When they draw up SLAs with their management and customers, system administrators are asked to bet their jobs (or salaries, or raises, or bonuses…), effectively, on their ability to guess how many system outages will occur over the next 12 months, and what the total downtime from those outages will be. Once the bet-upon amount of downtime has been reached or exceeded, no more downtime can be permitted.
For the system administrator, this type of SLA is a sucker bet. He almost certainly can't win it over a long period of time. There is no way for a system administrator, or anyone else, to know how many times his systems will go down over any period of time. He is wagering on the quality of the hardware, the operating system, the applications, and the networks that he has implemented. He's betting that black hat hackers and script kiddies won't find a way around his firewall or his anti-virus software. Since the SA has no control over these external factors, how can he bet something as significant as his job on them?
With that in mind, how can an IT department build responsible SLAs?
I propose a model different from simply using the nines. Base SLAs on how much downtime each incident will cause. You might choose to break incidents into different classes, where you allow different amounts of downtime depending on the class into which each outage falls.
For example, if the system crashes, and you have Failover Management Software (FMS) in place, it is reasonable to expect a takeover to complete in five minutes (your mileage may vary), and reasonable to write that (plus a small additional threshold) into an SLA.
If a major disaster occurs, and your DR testing indicates that it will take four hours to switch operations over to your backup site, then it is reasonable to agree to a six hour window for downtime in a disaster.

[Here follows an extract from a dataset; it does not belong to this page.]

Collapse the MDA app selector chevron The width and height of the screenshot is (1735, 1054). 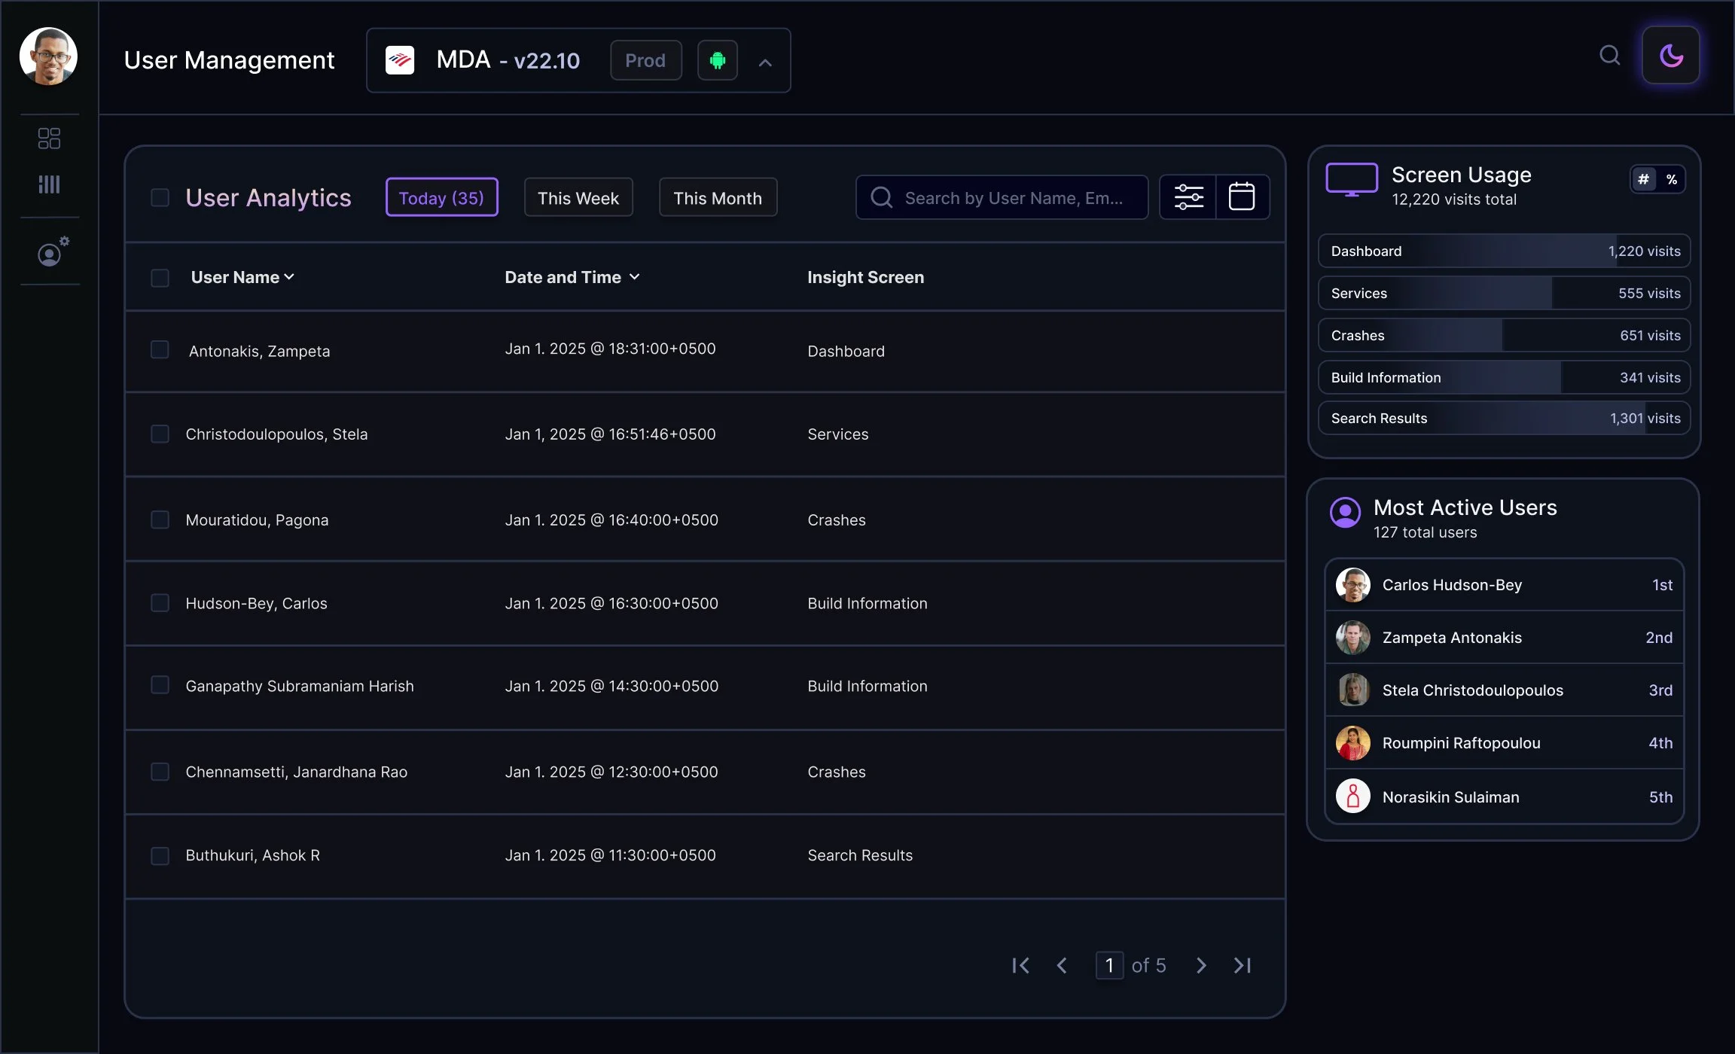click(765, 62)
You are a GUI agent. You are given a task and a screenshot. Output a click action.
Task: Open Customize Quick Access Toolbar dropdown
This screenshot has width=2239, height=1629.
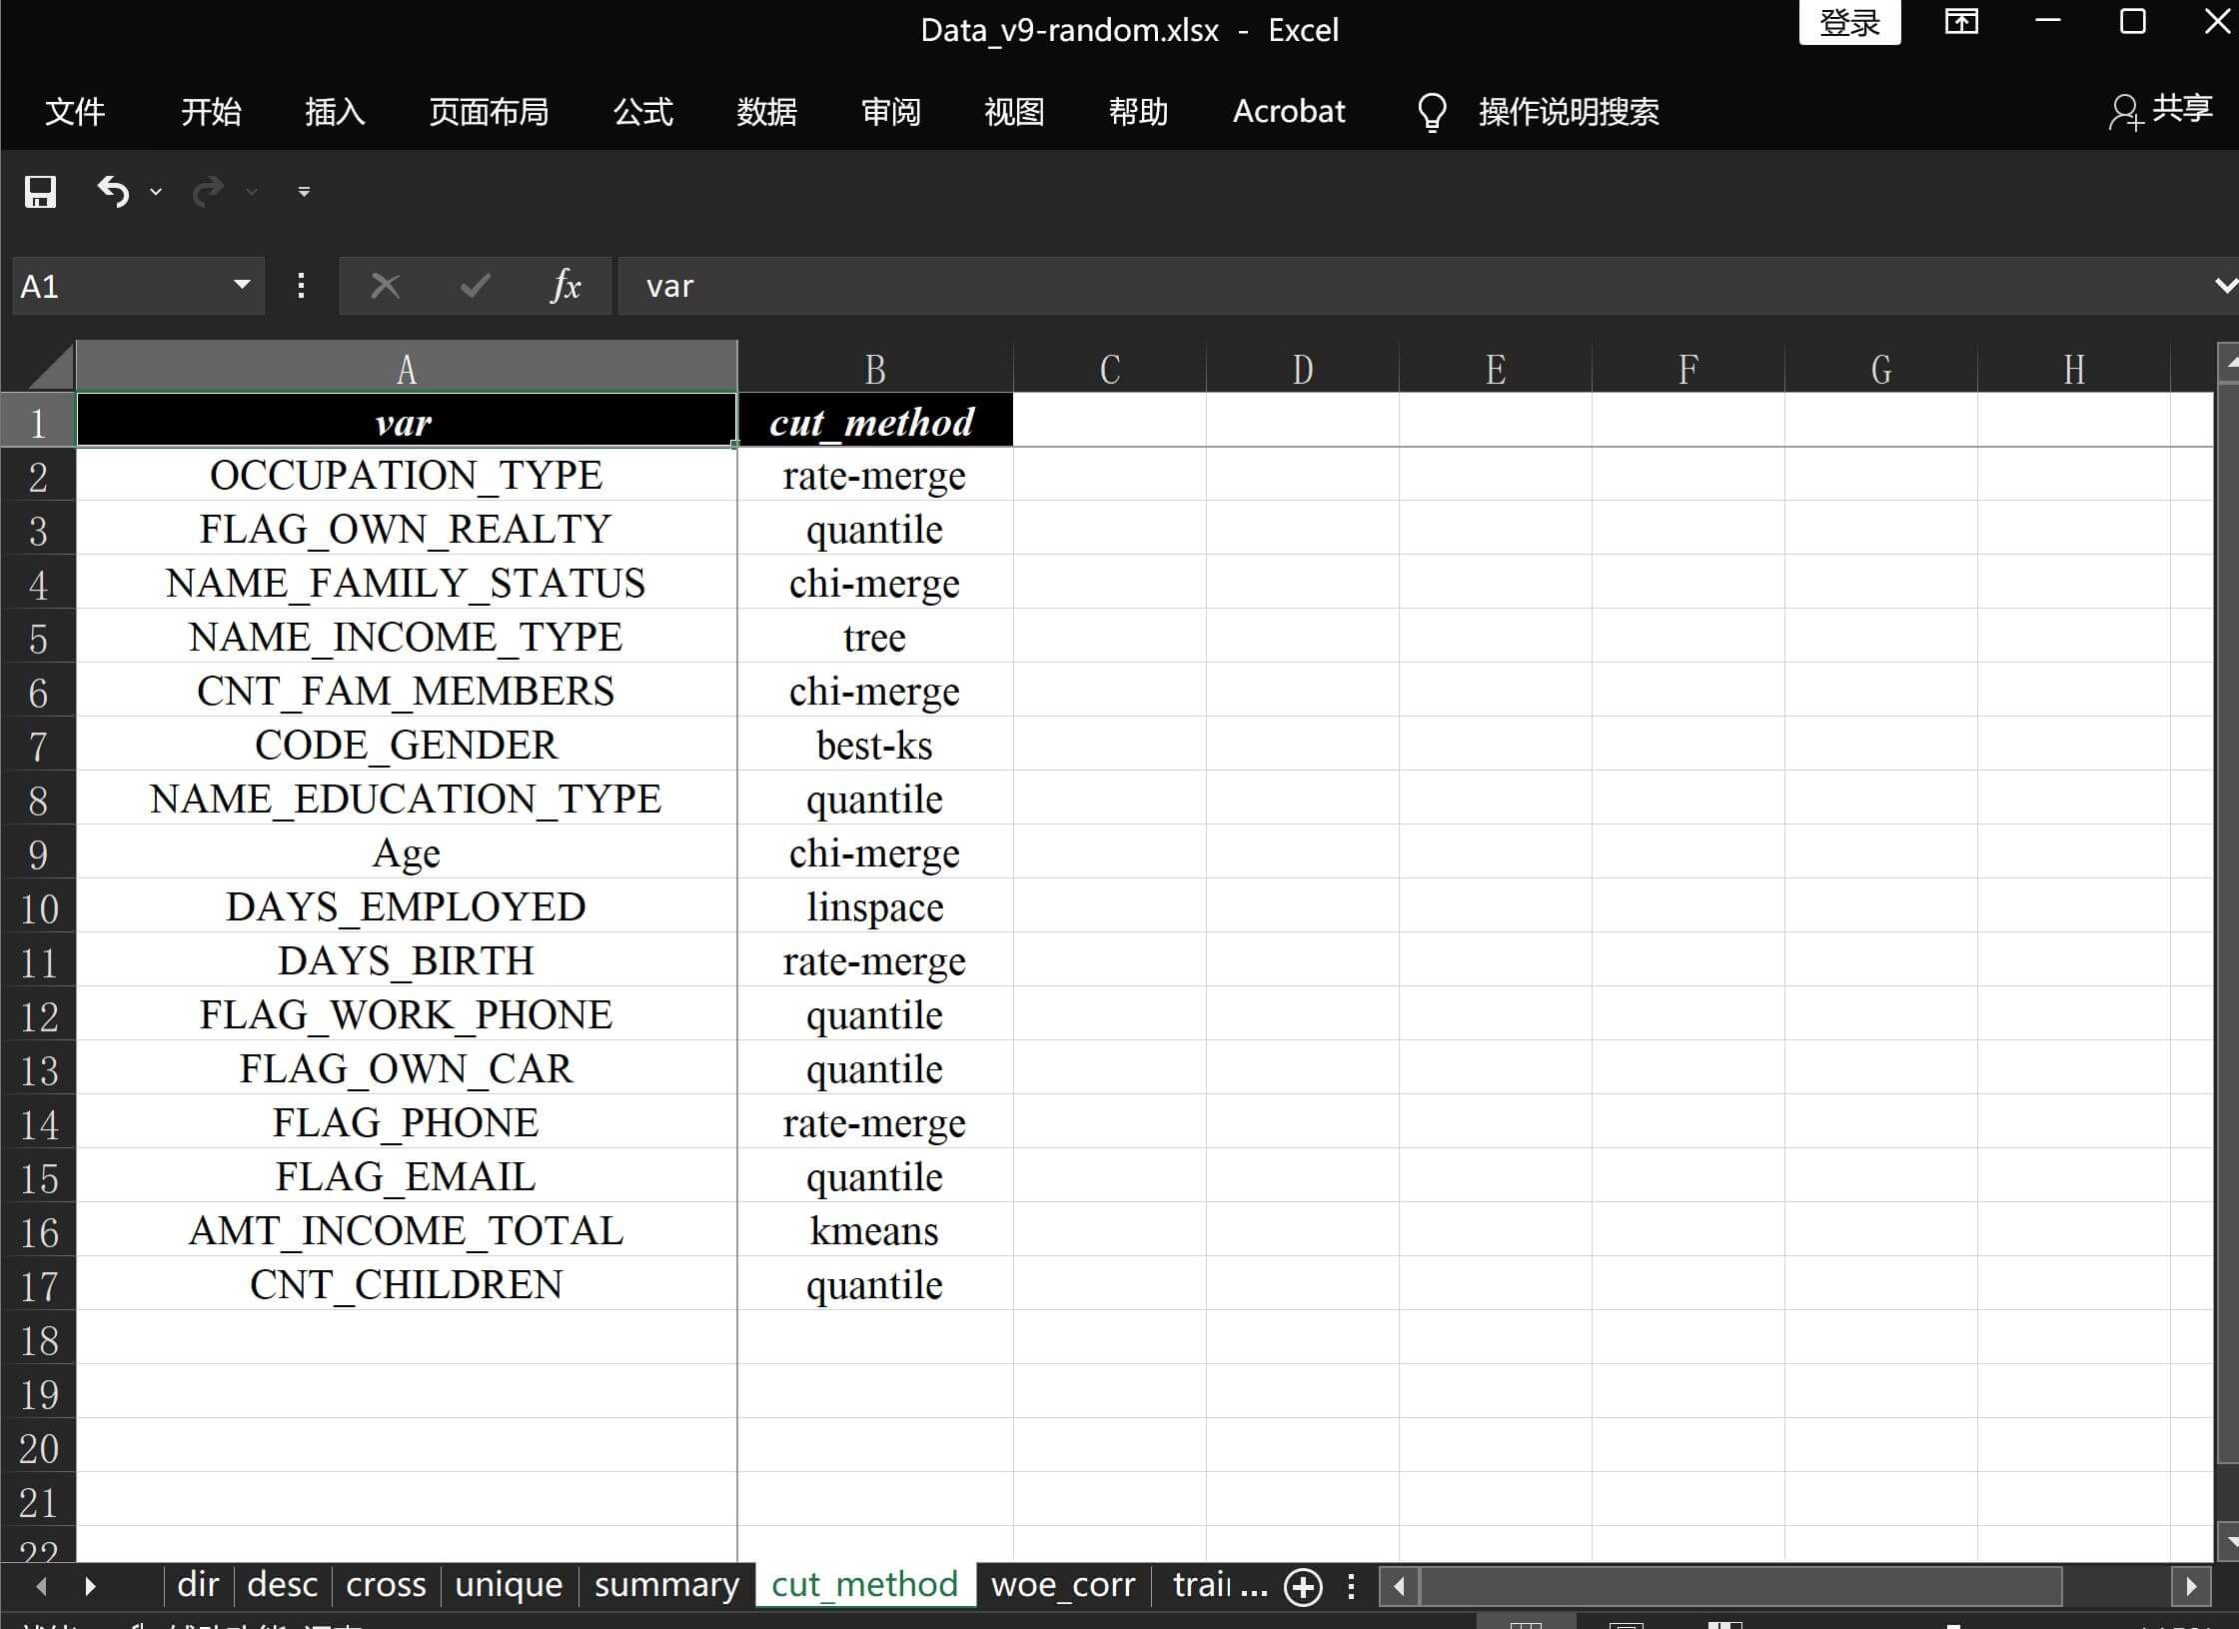click(x=304, y=191)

It is not realistic to sign an agreement that says that a system will only be down two hours over the course of a calendar year, with no other constraints on what counts, or what exemptions there might be, or how many independent outages occur.

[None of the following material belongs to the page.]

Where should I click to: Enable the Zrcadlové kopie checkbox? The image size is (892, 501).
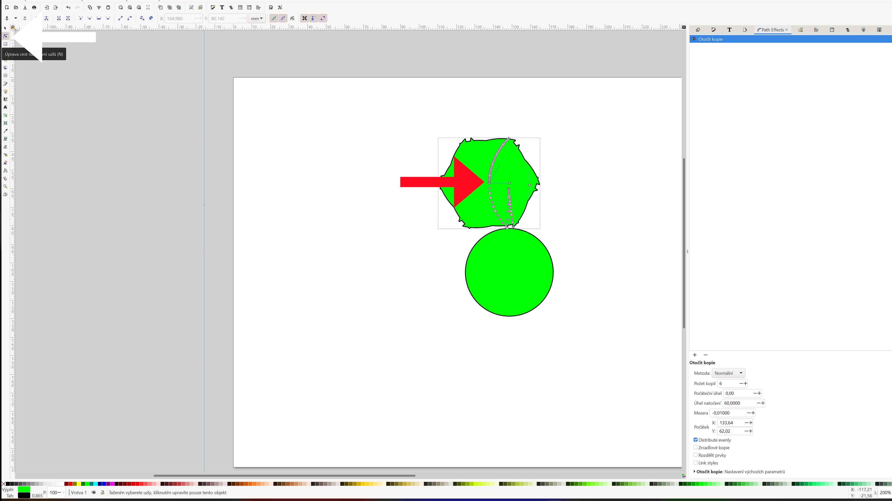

As each outage occurs, the system administrator should be able to look back at the timeline of the outage, and determine if there is anything that he can do to improve response time for future outages, thus making it easier to stay within SLA guidelines.
Pointy-haired bosses will not be happy with this model because it requires more thinking in advance of the agreement, and it's more complicated than simply saying "99.99% uptime". But for SAs it is the only fair model; it ensure that they are taking responsibility for things that they can control (duration of downtime), as opposed to things they cannot control at all (frequency of downtime).
Evan L. Marcus is Data Availability Maven at VERITAS Software.